Table 3.
Multivariate MR of iron-related traits on healthspan, parental lifespan, and longevity shows a protective effect for transferrin and a deleterious effect for serum iron.
| Exposure | βMR | SE | P | Padj | βhealthspan | βlifespan | βlongevity |
|---|---|---|---|---|---|---|---|
| Serum iron | −0.79 | 0.242 | 1E−03 | 4E−03 | −1.10 (0.58) | −1.17 (0.63) | −5.07 (2.42) |
| Transferrin saturation | 0.80 | 0.252 | 1E−03 | 4E−03 | 1.11 (0.61) | 1.16 (0.66) | 5.15 (2.52) |
| Transferrin | 0.32 | 0.100 | 2E−03 | 4E−03 | 0.48 (0.24) | 0.46 (0.26) | 2.02 (1.00) |
| Ferritin | −0.01 | 0.024 | 0.5380 | 1.0000 | 0.13 (0.06) | −0.02 (0.06) | −0.26 (0.24) |
The effects of 15 SNPs genome-wide significant for one or more iron-related traits were tested against the effects of our GWAS meta-analysis and individual healthspan, parental lifespan, and longevity GWAS in an inverse variance-weighted regression.

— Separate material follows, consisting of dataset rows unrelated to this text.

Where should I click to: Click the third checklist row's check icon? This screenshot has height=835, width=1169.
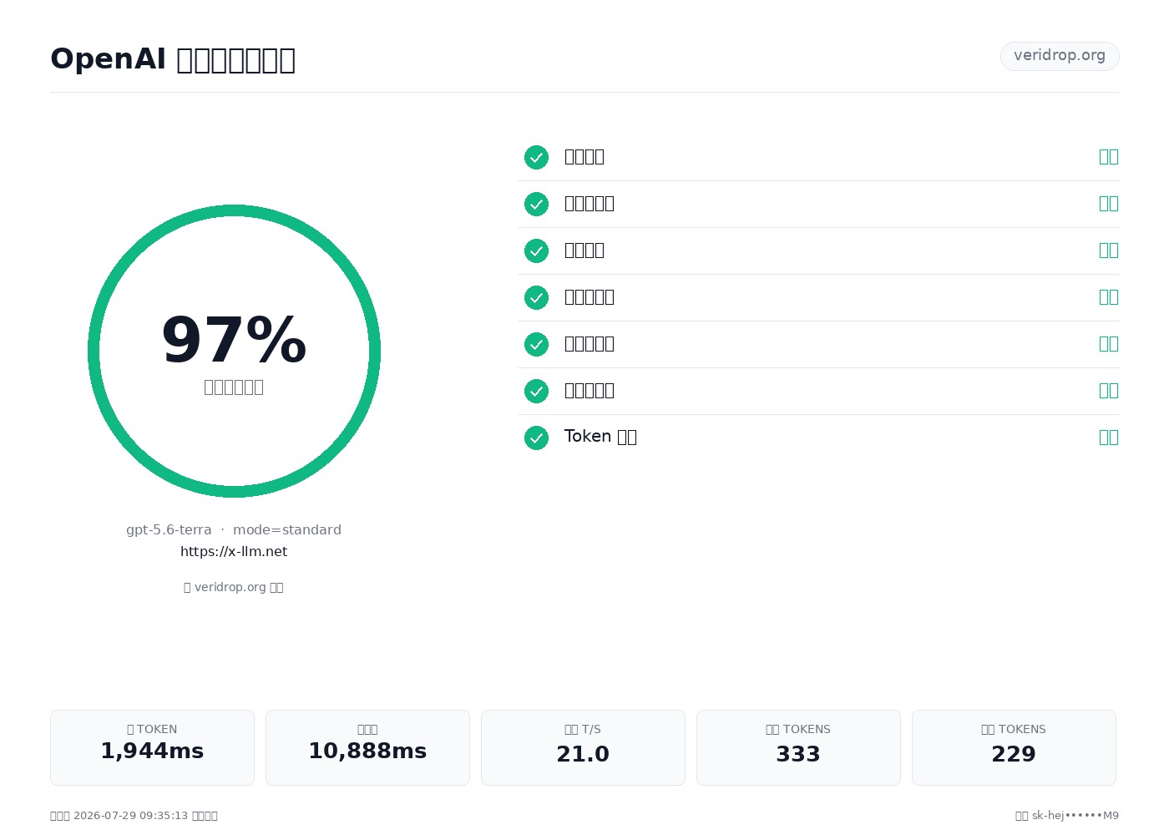click(x=536, y=251)
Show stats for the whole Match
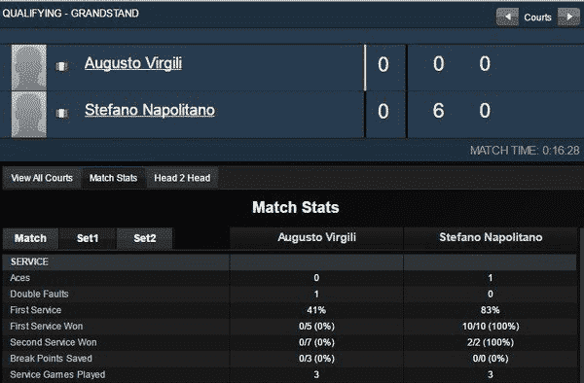This screenshot has width=584, height=383. pyautogui.click(x=30, y=238)
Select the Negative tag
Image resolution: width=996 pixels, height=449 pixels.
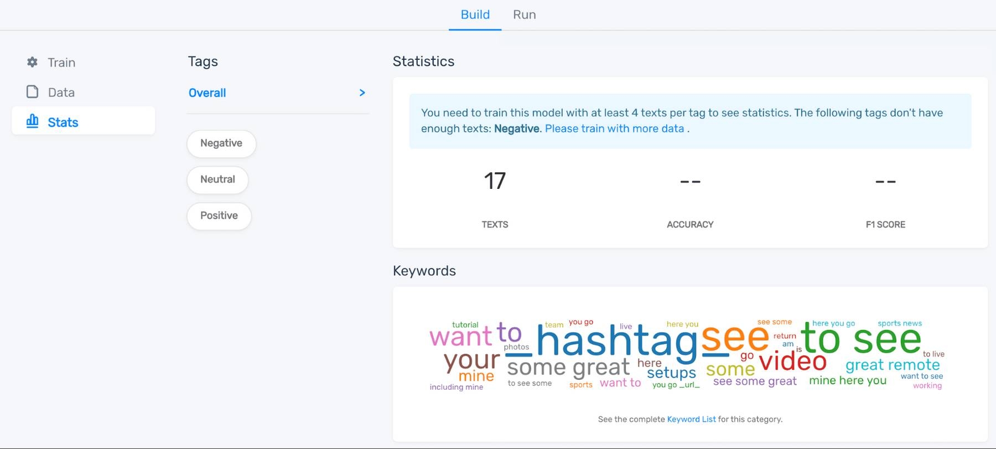pos(221,143)
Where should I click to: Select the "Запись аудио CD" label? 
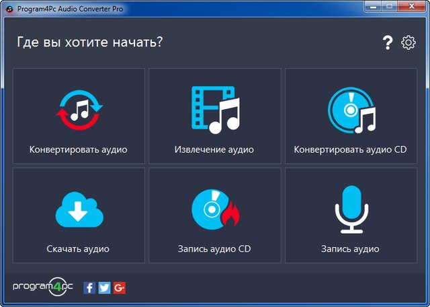(x=214, y=249)
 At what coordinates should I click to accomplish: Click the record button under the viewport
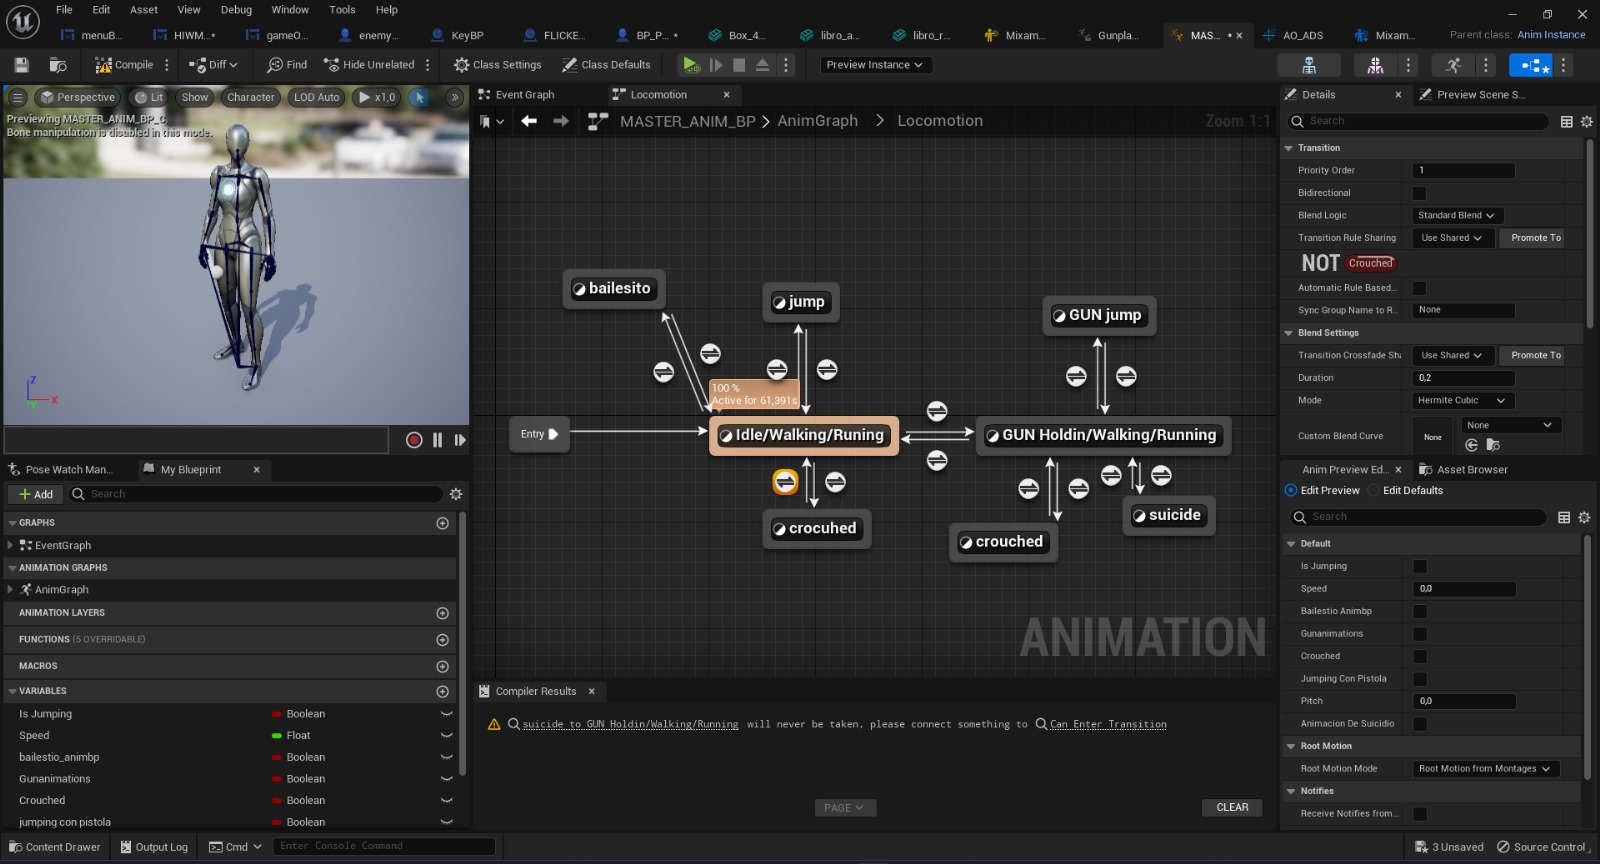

Coefficients are derived from a model with a fixed regression intercept, as a sensitivity analysis showed a non-significant intercept centred around zero for all traits (Pintercept ≥ 0.76). Although the causal effect sizes appear large, in practice, homeostatic effects prevent large variation in one of the exposures independent of the others.
βMR: the causal effect of one standard deviation increase in the exposure on the healthspan/parental lifespan/longevity meta-analysis (in standard deviation units), conditional on the other exposures, P: nominal P value for the MR effect, Padj: multiple testing-corrected P value, βhealthspan, βlifespan, βlongevity: the conditional effect of one standard deviation increase in the exposure on healthspan (in -logHR units), parental lifespan (in -logHR units), or longevity (in logOR units), with the standard error reported in parentheses.